* [Task to carry out]: Write again exactly the lines in the listing below, starting at the line with "09926363607 (175, 98)" and ending at the line with "Espace sécurisé (424, 1700)", both included. Pictures are not copied.

───── Dataset

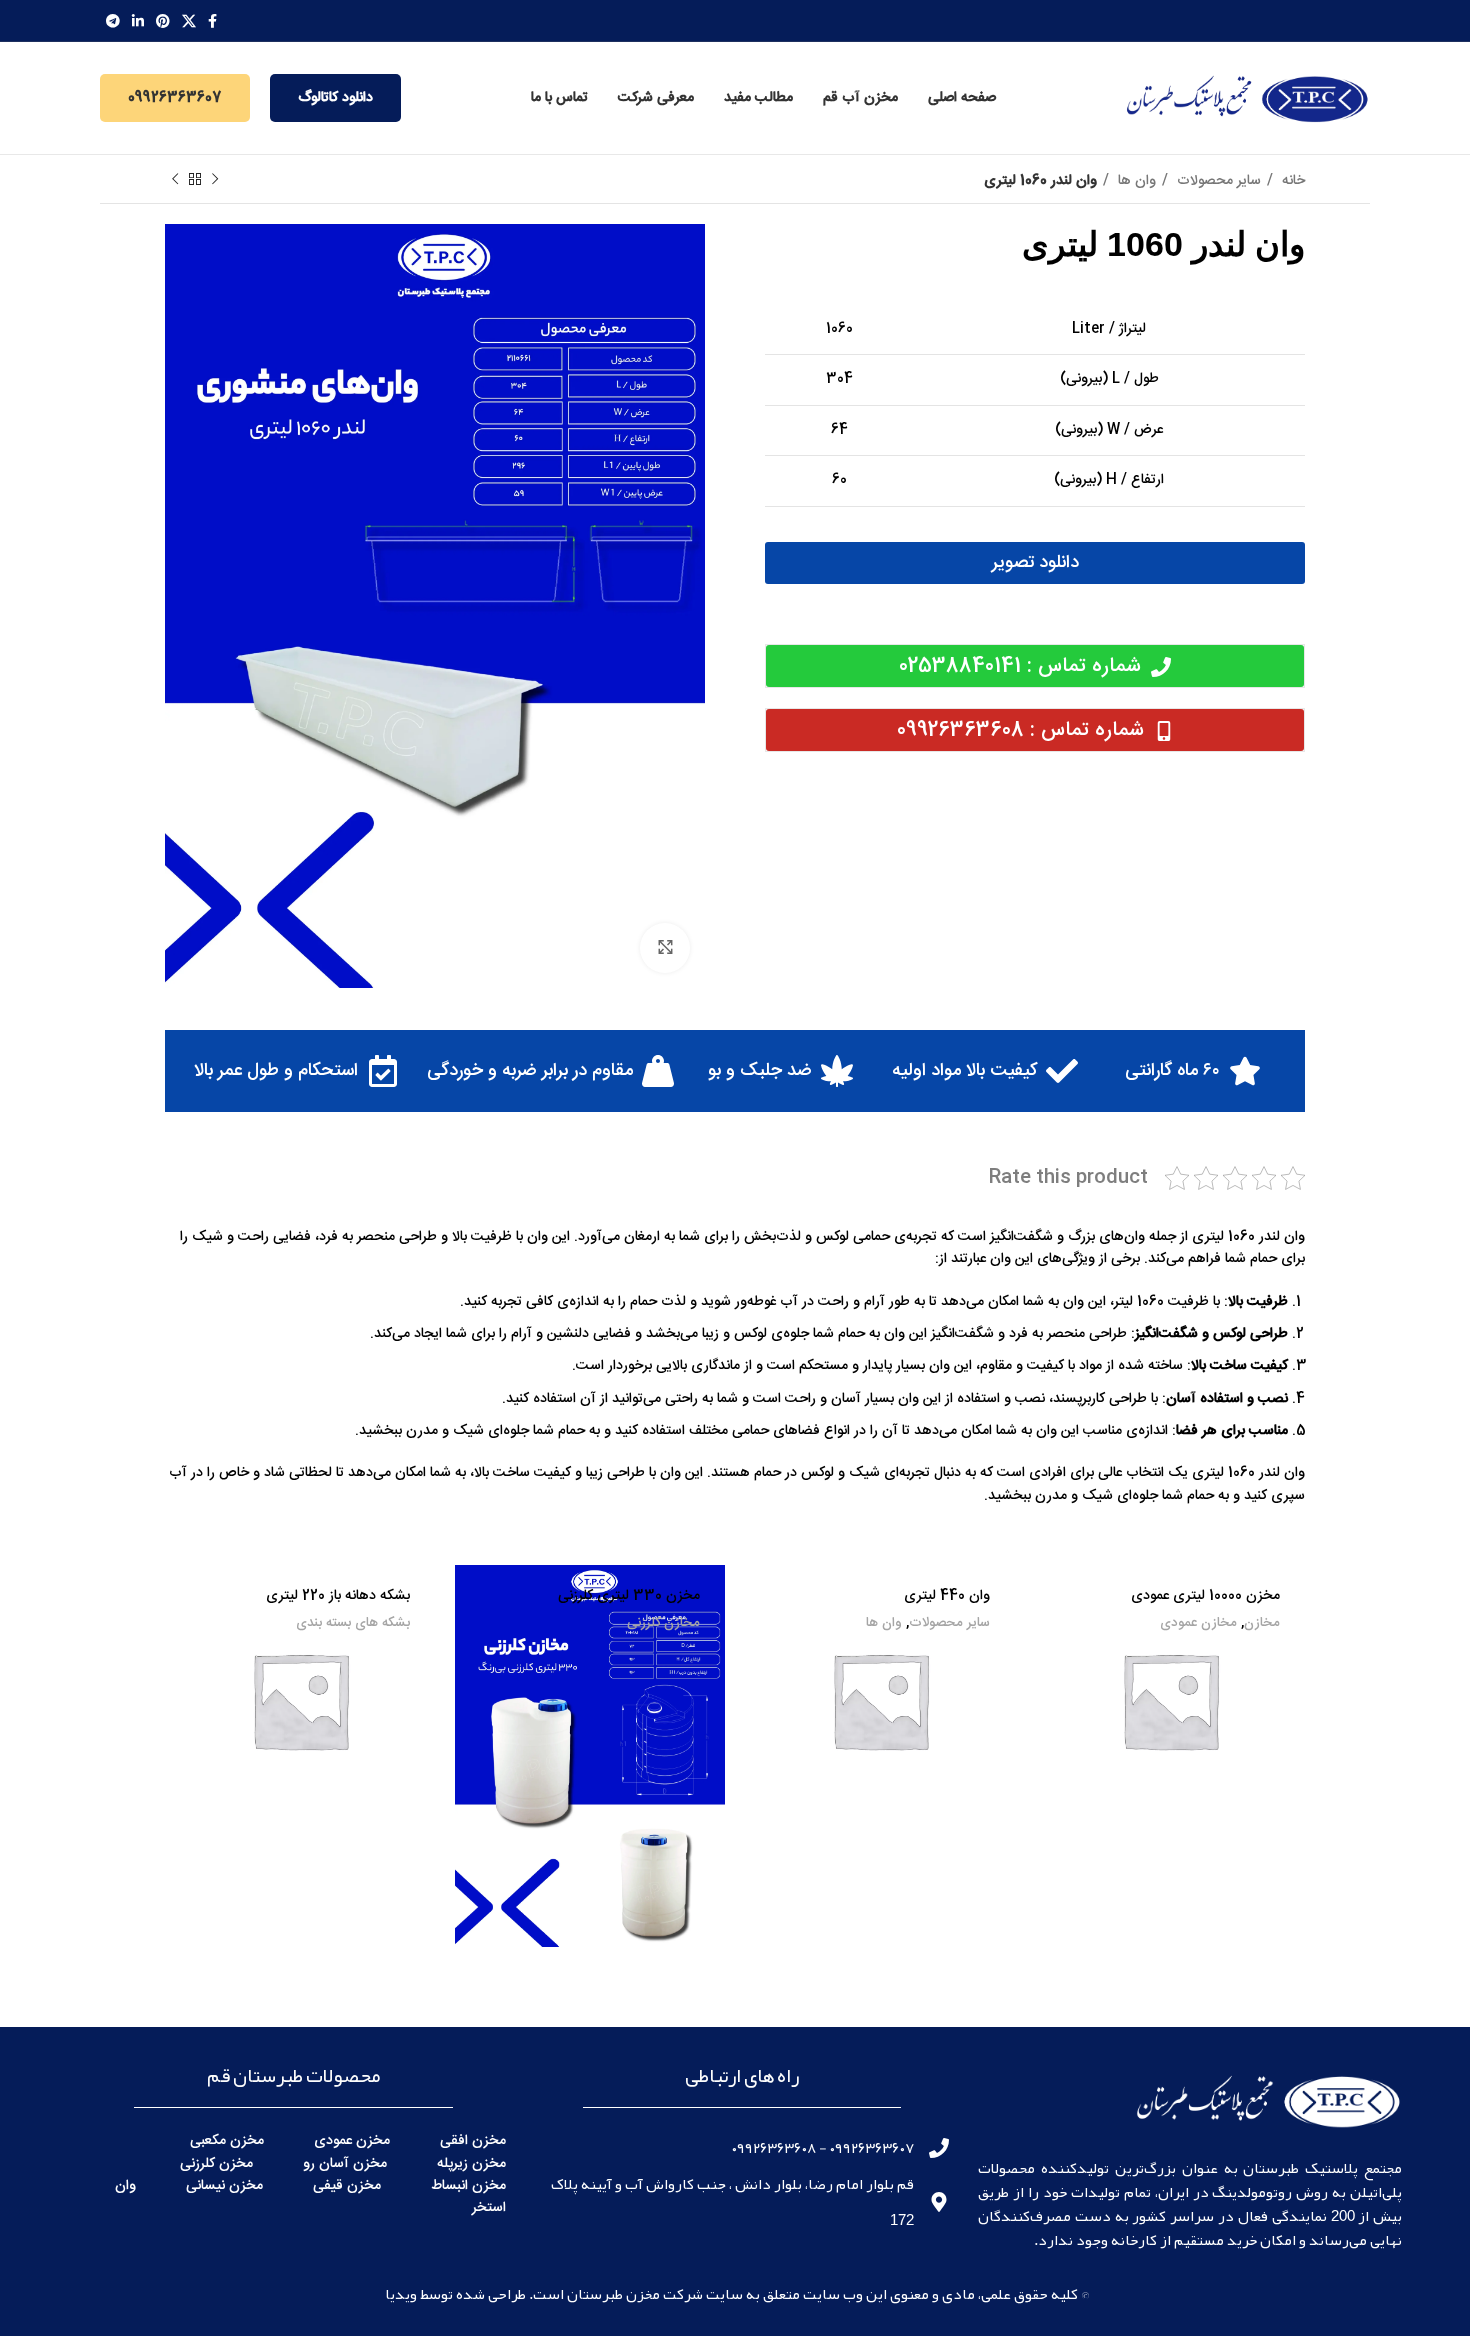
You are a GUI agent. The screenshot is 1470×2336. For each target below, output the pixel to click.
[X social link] (189, 21)
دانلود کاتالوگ (335, 98)
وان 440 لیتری (947, 1596)
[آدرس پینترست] (163, 21)
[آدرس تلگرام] (113, 21)
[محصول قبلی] (215, 180)
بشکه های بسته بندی (353, 1623)
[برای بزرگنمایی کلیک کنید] (665, 948)
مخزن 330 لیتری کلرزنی (629, 1596)
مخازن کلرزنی (663, 1623)
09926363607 (175, 98)
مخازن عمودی (1198, 1623)
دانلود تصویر (1035, 563)
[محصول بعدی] (175, 180)
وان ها (1135, 181)
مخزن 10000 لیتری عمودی (1205, 1596)
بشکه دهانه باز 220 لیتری (338, 1596)
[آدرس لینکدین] (138, 21)
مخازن (1262, 1623)
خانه (1291, 181)
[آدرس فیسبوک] (212, 21)
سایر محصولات (1217, 181)
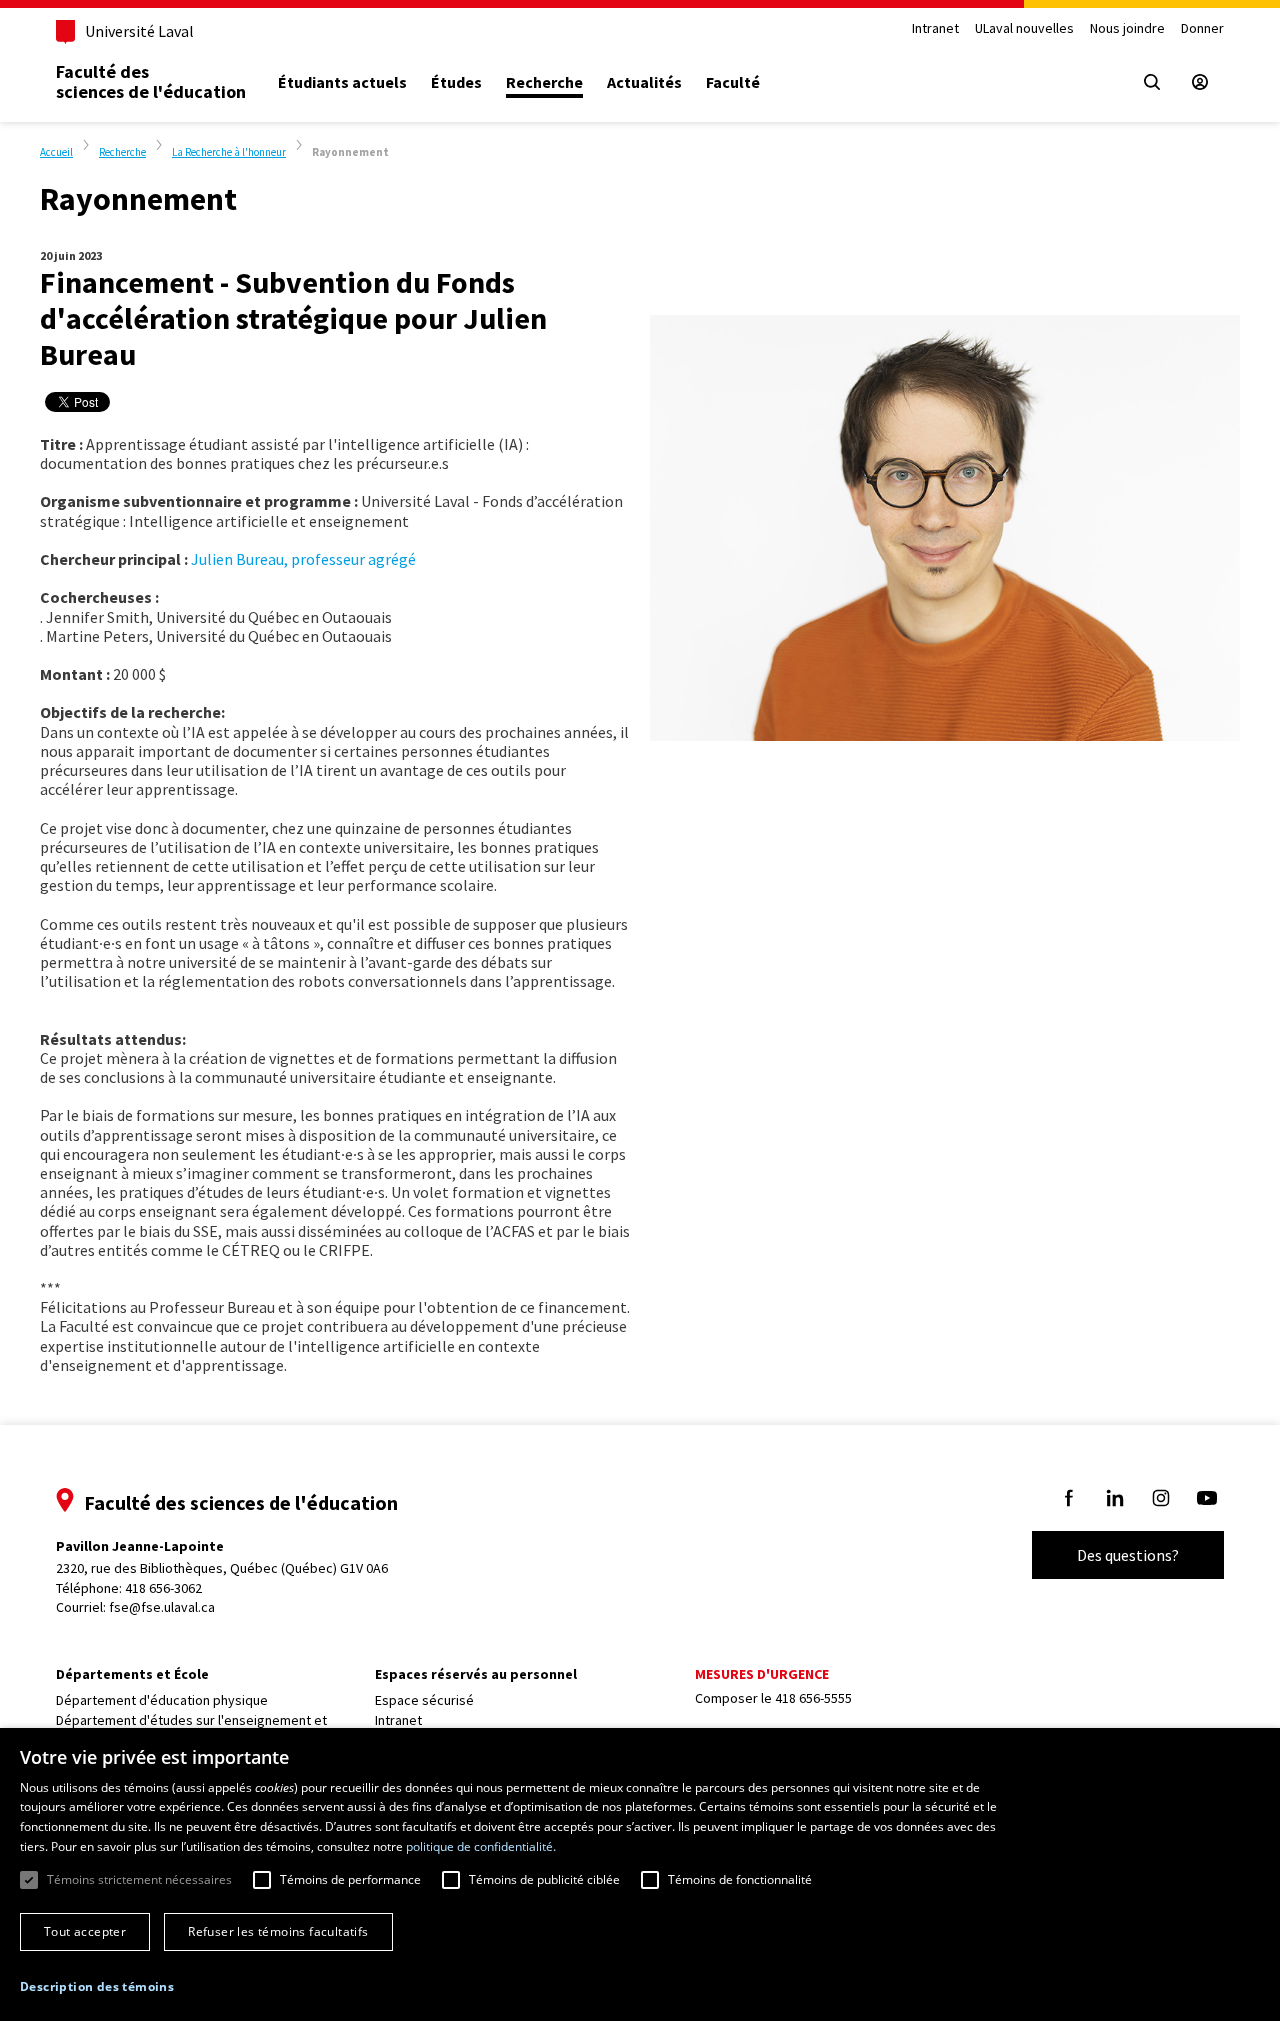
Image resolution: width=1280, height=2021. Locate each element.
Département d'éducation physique (162, 1700)
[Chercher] (1152, 82)
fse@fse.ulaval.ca (162, 1607)
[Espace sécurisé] (1200, 82)
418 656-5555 (813, 1698)
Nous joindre (1127, 28)
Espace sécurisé (424, 1700)
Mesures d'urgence (762, 1674)
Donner (1202, 28)
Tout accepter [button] (85, 1931)
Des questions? (1128, 1555)
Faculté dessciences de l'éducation (151, 81)
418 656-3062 (163, 1588)
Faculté (733, 82)
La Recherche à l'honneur (229, 152)
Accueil (56, 152)
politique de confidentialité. (481, 1846)
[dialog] (640, 1874)
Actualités (644, 82)
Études (456, 82)
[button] (97, 1986)
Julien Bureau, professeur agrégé (303, 559)
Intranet (935, 28)
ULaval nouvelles (1024, 28)
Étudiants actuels (342, 82)
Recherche (544, 82)
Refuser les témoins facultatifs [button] (278, 1931)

──────────

* [Task answer]:
09926363607 (175, 98)
مخازن عمودی (1198, 1623)
دانلود تصویر (1035, 563)
[محصول بعدی] (175, 180)
وان ها (1135, 181)
مخزن 10000 لیتری عمودی (1205, 1596)
بشکه دهانه باز 220 لیتری (338, 1596)
[آدرس لینکدین] (138, 21)
مخازن (1262, 1623)
خانه (1291, 181)
[آدرس فیسبوک] (212, 21)
سایر محصولات (1217, 181)
Image resolution: width=1280, height=2021. Locate each element.
Département d'éducation physique (162, 1700)
[Chercher] (1152, 82)
fse@fse.ulaval.ca (162, 1607)
[Espace sécurisé] (1200, 82)
418 656-5555 (813, 1698)
Nous joindre (1127, 28)
Espace sécurisé (424, 1700)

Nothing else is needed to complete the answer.